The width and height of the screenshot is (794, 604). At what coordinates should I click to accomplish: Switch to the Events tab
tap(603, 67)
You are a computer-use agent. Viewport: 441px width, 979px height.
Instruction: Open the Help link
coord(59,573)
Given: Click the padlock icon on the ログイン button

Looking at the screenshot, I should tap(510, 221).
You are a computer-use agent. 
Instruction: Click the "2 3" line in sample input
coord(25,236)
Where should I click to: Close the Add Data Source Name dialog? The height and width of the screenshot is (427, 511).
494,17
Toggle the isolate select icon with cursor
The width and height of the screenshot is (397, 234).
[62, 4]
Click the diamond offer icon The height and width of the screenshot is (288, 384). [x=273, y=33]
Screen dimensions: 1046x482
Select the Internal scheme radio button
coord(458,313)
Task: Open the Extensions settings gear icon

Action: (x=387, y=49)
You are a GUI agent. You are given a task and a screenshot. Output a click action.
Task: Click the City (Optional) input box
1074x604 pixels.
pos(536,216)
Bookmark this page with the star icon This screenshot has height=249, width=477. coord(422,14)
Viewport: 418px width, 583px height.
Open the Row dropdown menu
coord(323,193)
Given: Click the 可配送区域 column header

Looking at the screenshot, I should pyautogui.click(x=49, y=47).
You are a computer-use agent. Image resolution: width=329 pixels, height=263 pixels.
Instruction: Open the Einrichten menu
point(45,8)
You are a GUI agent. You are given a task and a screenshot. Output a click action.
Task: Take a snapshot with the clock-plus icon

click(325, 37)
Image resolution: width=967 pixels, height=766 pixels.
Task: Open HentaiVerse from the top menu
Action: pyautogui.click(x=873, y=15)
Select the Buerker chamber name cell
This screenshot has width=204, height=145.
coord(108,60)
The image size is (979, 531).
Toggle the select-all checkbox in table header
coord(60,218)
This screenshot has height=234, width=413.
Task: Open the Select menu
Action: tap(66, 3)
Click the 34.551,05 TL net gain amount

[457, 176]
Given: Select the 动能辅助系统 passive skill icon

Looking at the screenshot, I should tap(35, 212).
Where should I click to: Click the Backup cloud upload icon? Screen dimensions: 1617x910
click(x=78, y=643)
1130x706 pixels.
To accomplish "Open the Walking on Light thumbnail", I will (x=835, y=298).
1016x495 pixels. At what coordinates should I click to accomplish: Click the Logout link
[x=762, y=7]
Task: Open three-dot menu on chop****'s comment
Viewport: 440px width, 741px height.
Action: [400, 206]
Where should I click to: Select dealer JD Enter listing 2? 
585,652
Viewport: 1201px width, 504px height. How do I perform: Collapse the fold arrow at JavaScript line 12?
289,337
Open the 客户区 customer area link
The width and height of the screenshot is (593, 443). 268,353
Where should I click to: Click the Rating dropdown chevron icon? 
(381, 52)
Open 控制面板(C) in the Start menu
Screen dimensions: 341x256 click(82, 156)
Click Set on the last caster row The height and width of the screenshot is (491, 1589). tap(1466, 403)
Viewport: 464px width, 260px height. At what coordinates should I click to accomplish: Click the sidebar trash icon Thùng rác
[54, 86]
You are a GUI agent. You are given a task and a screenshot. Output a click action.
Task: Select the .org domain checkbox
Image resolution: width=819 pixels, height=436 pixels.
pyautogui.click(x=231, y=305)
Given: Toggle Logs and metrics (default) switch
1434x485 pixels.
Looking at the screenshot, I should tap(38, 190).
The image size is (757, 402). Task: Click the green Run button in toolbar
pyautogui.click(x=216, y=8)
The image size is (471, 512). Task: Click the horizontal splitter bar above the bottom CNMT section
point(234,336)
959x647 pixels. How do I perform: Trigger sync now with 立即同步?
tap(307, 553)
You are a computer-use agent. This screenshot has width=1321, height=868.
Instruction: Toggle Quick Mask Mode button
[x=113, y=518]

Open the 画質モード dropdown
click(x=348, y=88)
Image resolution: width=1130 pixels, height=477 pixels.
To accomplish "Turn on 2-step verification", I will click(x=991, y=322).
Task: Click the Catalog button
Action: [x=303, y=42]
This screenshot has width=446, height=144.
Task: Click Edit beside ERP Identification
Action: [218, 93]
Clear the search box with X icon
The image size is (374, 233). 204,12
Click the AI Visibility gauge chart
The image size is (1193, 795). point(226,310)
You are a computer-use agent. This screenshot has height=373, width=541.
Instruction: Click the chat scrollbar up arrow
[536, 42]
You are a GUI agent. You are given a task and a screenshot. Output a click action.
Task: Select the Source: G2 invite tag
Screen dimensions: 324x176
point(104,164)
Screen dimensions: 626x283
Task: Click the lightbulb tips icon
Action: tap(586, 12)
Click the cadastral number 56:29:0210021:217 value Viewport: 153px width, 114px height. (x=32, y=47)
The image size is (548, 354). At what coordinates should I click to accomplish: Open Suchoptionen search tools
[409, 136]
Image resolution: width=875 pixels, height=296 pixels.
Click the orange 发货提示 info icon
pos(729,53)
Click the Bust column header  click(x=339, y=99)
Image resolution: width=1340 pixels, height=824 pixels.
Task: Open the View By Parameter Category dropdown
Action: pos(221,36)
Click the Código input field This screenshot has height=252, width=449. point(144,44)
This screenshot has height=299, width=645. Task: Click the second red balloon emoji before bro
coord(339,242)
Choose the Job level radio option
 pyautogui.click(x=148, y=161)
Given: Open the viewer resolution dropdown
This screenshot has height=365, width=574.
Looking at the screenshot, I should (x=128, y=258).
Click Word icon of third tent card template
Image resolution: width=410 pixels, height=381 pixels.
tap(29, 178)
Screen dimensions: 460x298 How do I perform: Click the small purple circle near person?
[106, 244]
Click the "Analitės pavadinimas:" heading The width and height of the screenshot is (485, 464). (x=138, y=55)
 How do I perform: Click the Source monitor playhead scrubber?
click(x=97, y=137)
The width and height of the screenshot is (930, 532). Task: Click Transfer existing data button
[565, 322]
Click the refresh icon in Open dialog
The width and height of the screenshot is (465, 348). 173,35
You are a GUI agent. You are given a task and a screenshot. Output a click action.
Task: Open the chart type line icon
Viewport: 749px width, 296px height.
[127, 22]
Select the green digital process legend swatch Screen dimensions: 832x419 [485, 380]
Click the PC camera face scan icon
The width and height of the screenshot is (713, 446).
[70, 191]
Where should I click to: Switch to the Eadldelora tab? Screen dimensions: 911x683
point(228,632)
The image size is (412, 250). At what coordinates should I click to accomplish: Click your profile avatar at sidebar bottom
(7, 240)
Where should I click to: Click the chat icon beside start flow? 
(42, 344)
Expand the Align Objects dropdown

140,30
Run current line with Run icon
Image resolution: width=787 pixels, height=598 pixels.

------------------------------------------------------------------------

**Problem statement**. The line containing "Click the PC camera face scan icon" opens the range, and the last line of the entries closes it; copy that range exactly.

**Result of the exercise**.
Click the PC camera face scan icon
The width and height of the screenshot is (713, 446).
[70, 191]
Where should I click to: Switch to the Eadldelora tab? Screen dimensions: 911x683
point(228,632)
The image size is (412, 250). At what coordinates should I click to accomplish: Click your profile avatar at sidebar bottom
(7, 240)
Where should I click to: Click the chat icon beside start flow? 
(42, 344)
Expand the Align Objects dropdown

140,30
Run current line with Run icon
Image resolution: width=787 pixels, height=598 pixels.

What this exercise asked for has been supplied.